Я уже говорил вам, что ваши донесения доходили до меня очень быстро, так как их немедленно пересылали из Бейкер-стрит в Кумб-Трасей. Они были очень полезны мне и, в особенности, случайно верный отрывок из биографии Стэплтона. Я мог восстановить подлинность как мужа, так и жены, и узнал, наконец, в точности, чего мне надо было держаться. Дело значительно усложнилось инцидентом с беглым каторжником и его родством с Бэрриморами. И это вам удалось прекрасно выяснить, хотя я уже пришел к тому же заключению, благодаря своим собственным наблюдениям.

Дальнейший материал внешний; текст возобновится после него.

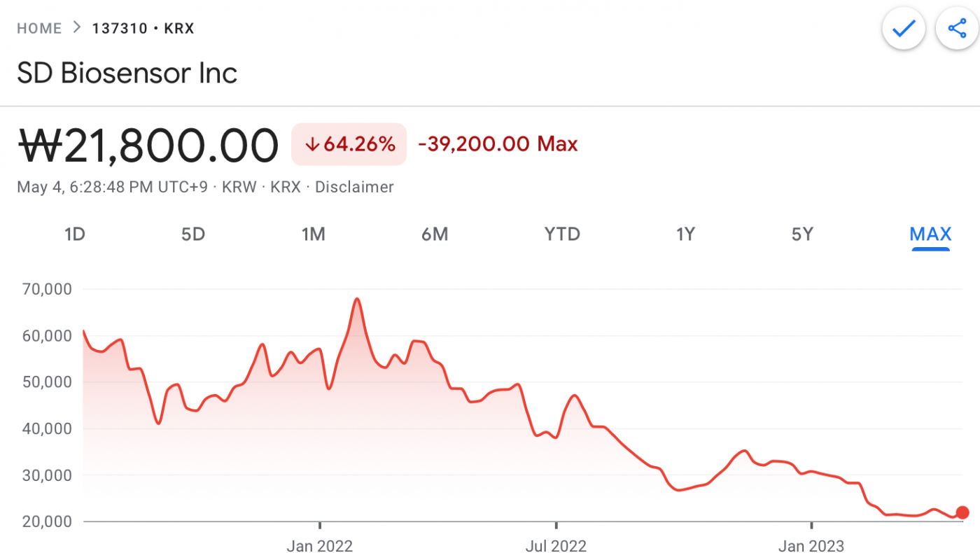Click the Jul 2022 axis label
The image size is (980, 553).
pos(557,545)
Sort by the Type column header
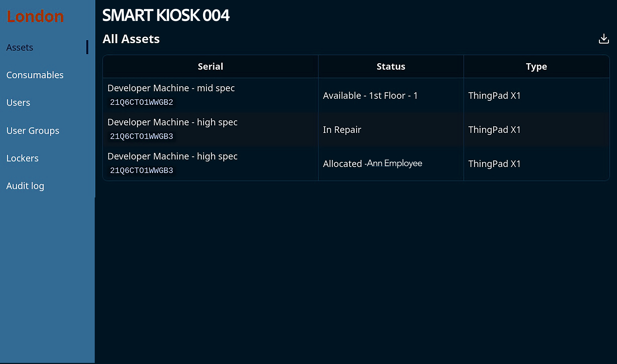 (x=536, y=66)
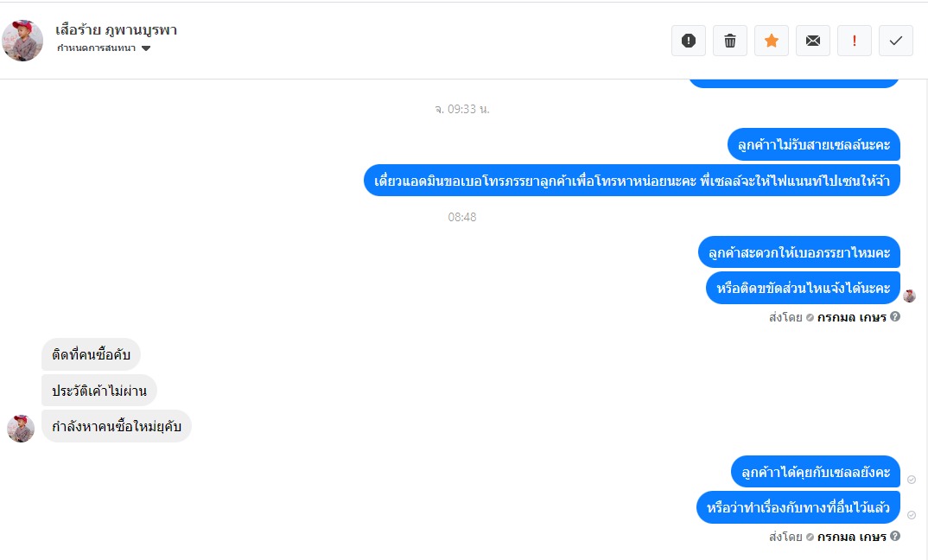Click customer avatar next to กำลังหาคนซื้อใหม่ยุคับ
The image size is (928, 560).
[21, 429]
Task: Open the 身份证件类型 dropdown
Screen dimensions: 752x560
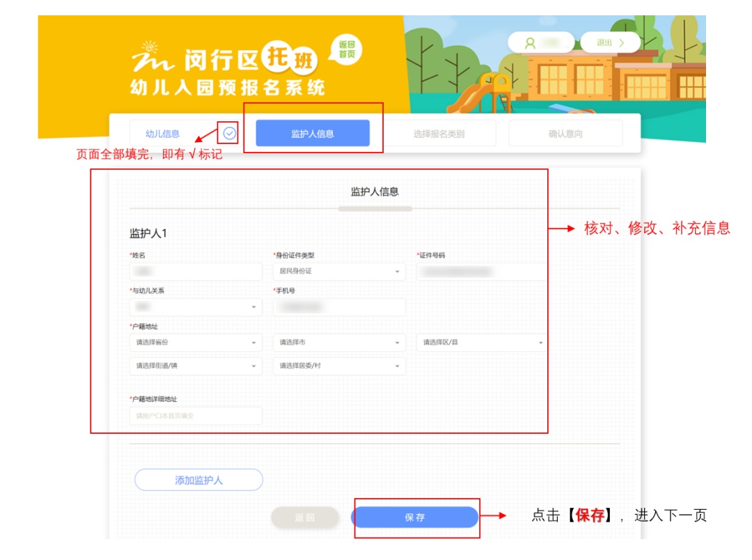Action: (339, 272)
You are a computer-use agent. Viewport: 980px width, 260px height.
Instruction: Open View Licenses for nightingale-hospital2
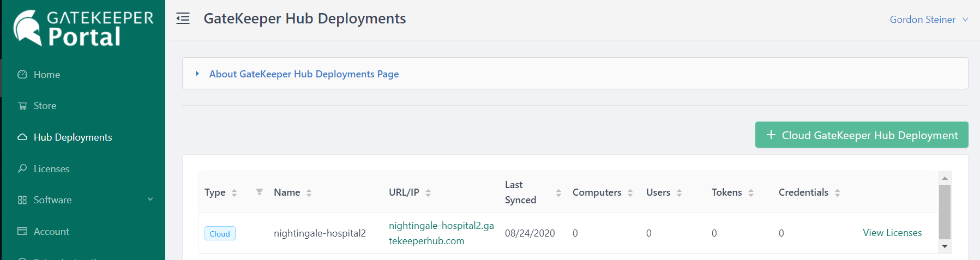click(x=892, y=233)
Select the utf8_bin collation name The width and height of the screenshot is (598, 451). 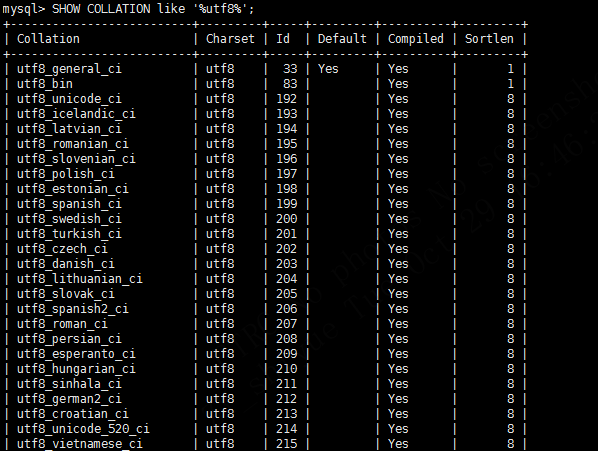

К тому времени, когда вы нашли меня на болоте, я уже вполне был знаком со всеми обстоятельствами, только у меня не было в руках дела, которое я мог бы представить в суд присяжных. Даже покушение Стэплтона на жизнь сэра Генри в ту ночь, когда погиб несчастный каторжник, не много нам помогло для доказательства замышляемого против нашего клиента убийства. Не оставалось другого выхода, как схватить убийцу на месте преступления, а для этого нам нужно было пустить сэра Генри как приманку, одного, и по-видимому, беззащитного. Мы так и сделали и ценою сильного потрясения, нанесенного нашему клиенту, нам удалось закончить дело и довести Стэплтона до погибели. Я должен признаться, что можно поставить в упрек моему ведению дела то, что я подверг сэра Генри такому испытанию, но мы не имели возможности предвидеть страшного и потрясающего зрелища. которое представила собака, а также не могли предвидеть тумана, который дал ей возможность неожиданно выскочить на нас. Мы достигли своей цели ценою, которую оба врача – и специалист, и доктор Мортимер – положительно считают преходящей. Длинное путешествие даст возможность нашему другу не только укрепить расшатанные нервы, но излечит и сердечные раны. Его любовь к миссис Стэплтон была глубока и искренна, и для него самою печальною стороною этого мрачного дела является тот факт, что он был обманут ею.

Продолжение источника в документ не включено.